Text provided:
○ ○ ○ ○ ○ ○ ○

If you have CA Disk, there is a utility in the systems guide that lets you 
update the DSCB directly.  There also is still probably one in the CBT 
collection that runs as a TSO command.  Make sure to try it on test data first, 
and keep the access limited to systems people who need to use it.

Bob Longabaugh
CA Technologies 
Storage Management

-----Original Message-----
From: IBM Mainframe Discussion List [mailto:[email protected]] On Behalf 
Of Joel C. Ewing
Sent: Tuesday, March 01, 2016 11:09 AM
To: [email protected]
Subject: Re: rexx and tso alllocate

On 03/01/2016 09:06 AM, Mike Schwab wrote:
> The LRECL should be at least the MAXIMUM record length.  Additional 
> space would be filler or trimmed by the actual length on a variable 
> record.
>
> On Tue, Mar 1, 2016 at 8:49 AM, Tim Brown <[email protected]> wrote:
>> Yes to  "So if you write X records and determine you need a different lrecl?"
>>
>> I will try your suggestions:  An IF Statement with a different ALLOC 
>> statement with REUSE or MOD might do it.  Or you may need to FREE and ALLOC 
>> as needed.
>>
>> Tim
One point which I'm not sure was made clear:  the attributes describing the 
DASD file in the VTOC are only set at OPEN-for-OUTPUT time, so changing the DCB 
after records have been written but before the CLOSE may affect current program 
behavior but those changes won't be reflected in the VTOC attributes for the 
file.  Subsequent allocation of the file without specifying LRECL will default 
at OPEN time to the  LRECL at the original OPEN.

A subsequent allocation of the file can specify a compatible desired LRECL and 
an OPEN for INPUT will use that LRECL to override the attributes from the VTOC 
on DASD, but again the values in the VTOC won't be affected.

To change the VTOC attributes after the original CLOSE, you must use a 
subsequent FREE and ALLOC specifying the desired LRECL and DISP(MOD) (to retain 
existing records) and then OPEN the file for output and CLOSE the
file.   As others have mentioned, if you set attributes this way to
values that are incompatible with some of the physical blocks already in the 
file, you will no longer be able to read those blocks successfully (and for a 
PDS file the attributes are for the entire PDS, so any file attribute change 
while writing one PDS member must be compatible with every member in the PDS).

○ ○ ○ ○ ○ ○ ○

Required task A:
According to the mainframe mailing list post, at what point are the VTOC attributes for a DASD file set?
Required task B:
Please write the next part of the mainframe mailing list post, starting after its final sentence.
The material that comes next has no role in any of this.

Data segment:
○ ○ ○ ○ ○ ○ ○

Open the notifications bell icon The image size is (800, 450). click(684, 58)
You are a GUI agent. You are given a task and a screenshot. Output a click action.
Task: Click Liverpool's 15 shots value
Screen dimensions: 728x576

○ ○ ○ ○ ○ ○ ○

Task result A:
They are set only at OPEN-for-OUTPUT time.

Task result B:
The only reasons I can think of why you might want to reduce a VB LRECL to the 
minimum for actual records is
(1) to make clearer from the file definition itself whether the file would be 
compatible with some other program or process that has a documented upper limit 
for LRECL; (2)to make clearer from the file definition itself what minimum 
LRECL would be required if you wished to convert the file to RECFM=FB without 
any wasted space, or (3)possibly to aid a program wanting to use LRECL to 
dynamically pre-allocate storage before actually reading the records for 
manipulating a large number of records in memory without grossly 
over-allocating.

More commonly one would not define a VB file with an LRECL greater than 
actually needed unless the application using it was designed to potentially 
generate records of that length.  In that case  it is wiser to retain the 
designed LRECL even if current records are shorter, to make it clear that all 
downstream programs need to be able to handle that max LRECL. 

Except in the unlikely event that a poorly written program is internally using 
many max length moves to manipulate variable-length records, or erroneously 
padding records written into a VB file with useless trailing bytes, there is 
zero extra overhead in reading a RECFM=VB file whose LRECL is larger than 
actually needed by current data.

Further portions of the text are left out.